■ **Exercise description**: Narrow the data below down to the lines containing "next".

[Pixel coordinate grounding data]

○ ○ ○ ○

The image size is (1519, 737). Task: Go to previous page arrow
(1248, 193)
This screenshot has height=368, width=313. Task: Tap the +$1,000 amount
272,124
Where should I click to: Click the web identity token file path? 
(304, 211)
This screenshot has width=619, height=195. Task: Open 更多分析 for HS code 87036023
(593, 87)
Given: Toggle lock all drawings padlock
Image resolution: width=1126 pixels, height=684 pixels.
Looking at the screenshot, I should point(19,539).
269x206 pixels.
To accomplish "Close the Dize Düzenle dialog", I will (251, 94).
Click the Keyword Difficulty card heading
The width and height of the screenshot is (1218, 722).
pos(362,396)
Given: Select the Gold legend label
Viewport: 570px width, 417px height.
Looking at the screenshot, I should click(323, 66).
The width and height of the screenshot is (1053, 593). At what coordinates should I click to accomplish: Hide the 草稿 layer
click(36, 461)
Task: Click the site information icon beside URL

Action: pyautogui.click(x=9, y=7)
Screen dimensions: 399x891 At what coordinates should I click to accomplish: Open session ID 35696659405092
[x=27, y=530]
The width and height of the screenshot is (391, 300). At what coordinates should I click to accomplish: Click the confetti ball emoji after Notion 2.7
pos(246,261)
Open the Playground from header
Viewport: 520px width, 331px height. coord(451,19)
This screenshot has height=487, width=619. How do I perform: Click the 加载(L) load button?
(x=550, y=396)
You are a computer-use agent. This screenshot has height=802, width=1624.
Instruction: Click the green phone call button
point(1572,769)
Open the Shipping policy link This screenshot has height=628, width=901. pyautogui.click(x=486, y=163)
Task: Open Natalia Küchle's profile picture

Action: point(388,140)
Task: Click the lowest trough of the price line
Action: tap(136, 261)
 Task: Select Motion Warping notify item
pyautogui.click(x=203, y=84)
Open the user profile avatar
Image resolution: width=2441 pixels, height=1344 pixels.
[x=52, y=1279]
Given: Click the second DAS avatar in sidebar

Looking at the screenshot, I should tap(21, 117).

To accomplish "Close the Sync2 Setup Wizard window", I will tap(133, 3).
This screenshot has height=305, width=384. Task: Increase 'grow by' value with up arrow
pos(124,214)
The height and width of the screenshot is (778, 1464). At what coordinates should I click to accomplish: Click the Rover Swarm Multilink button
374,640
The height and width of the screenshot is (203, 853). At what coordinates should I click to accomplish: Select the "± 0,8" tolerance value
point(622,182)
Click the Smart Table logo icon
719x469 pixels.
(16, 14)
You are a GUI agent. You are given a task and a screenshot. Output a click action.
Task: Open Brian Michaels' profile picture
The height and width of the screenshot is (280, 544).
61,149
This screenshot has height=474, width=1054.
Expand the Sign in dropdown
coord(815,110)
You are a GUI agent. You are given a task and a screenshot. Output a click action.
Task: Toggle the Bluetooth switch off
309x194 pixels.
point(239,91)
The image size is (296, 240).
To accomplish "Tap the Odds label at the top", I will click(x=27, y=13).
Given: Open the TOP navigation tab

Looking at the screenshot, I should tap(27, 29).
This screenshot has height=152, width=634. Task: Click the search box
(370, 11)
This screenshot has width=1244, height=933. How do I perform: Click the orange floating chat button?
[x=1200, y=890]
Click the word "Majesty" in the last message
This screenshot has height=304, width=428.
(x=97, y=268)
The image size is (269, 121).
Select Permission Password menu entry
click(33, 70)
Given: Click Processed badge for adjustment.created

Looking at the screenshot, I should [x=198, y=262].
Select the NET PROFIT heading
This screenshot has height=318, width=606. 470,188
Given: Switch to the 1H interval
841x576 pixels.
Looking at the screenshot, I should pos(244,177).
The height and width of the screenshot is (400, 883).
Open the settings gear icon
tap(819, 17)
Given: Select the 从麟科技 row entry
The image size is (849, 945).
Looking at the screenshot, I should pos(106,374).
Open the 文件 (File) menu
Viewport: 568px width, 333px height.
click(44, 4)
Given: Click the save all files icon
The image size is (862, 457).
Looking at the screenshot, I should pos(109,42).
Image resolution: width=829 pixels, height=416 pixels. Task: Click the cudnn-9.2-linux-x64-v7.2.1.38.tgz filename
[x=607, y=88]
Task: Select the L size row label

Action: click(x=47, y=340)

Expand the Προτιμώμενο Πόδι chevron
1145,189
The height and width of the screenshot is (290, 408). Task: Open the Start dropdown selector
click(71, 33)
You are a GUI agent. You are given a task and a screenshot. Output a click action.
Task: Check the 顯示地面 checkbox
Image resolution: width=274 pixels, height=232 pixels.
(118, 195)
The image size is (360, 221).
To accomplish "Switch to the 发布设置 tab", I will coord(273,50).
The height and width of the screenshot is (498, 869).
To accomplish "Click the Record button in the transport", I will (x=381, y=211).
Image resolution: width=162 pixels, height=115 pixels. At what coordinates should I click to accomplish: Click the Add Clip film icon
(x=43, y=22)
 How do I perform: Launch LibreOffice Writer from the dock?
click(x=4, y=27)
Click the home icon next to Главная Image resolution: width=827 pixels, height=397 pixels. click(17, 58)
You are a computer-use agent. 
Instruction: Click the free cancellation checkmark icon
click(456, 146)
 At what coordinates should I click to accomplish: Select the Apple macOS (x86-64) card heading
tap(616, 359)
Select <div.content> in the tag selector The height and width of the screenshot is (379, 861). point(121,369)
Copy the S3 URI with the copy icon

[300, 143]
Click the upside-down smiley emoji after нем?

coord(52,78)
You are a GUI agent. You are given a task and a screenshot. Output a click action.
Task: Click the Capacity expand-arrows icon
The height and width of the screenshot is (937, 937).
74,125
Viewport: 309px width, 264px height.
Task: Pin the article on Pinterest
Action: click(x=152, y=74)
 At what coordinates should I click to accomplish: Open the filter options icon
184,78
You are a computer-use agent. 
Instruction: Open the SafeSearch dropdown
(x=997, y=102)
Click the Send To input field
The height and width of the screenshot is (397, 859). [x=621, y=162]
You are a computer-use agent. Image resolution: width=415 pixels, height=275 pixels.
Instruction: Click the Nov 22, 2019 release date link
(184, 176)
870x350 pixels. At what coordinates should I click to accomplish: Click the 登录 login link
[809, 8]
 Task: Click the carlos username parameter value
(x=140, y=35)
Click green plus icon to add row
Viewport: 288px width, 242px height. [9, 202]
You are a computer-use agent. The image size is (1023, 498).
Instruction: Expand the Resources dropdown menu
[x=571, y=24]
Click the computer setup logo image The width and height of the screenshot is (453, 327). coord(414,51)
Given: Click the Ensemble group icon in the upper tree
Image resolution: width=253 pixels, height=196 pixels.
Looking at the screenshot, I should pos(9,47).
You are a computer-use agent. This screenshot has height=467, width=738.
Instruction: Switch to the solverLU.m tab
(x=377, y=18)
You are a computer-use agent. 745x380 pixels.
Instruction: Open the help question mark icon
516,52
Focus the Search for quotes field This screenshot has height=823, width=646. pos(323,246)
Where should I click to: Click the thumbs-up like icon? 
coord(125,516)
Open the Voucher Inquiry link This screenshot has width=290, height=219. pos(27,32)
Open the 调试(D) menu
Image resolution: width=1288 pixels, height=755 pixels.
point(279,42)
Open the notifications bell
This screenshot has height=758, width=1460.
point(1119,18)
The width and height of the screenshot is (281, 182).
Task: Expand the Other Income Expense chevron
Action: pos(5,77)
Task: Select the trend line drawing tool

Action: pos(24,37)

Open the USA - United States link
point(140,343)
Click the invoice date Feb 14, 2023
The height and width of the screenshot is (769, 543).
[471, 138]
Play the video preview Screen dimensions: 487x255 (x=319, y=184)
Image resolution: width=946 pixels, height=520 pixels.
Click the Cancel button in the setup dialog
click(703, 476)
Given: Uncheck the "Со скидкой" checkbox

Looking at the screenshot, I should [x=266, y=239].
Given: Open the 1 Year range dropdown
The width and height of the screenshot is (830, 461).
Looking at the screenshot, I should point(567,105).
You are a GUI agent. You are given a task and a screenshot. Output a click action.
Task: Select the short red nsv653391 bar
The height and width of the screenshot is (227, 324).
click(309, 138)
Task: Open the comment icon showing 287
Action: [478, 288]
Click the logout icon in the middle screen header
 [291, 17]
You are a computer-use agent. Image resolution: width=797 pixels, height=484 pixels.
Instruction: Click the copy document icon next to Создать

○ ○ ○ ○

■ **Problem solution**:
Click the home icon next to Главная Image resolution: width=827 pixels, height=397 pixels. click(17, 58)
Instruction: Click the copy document icon next to Создать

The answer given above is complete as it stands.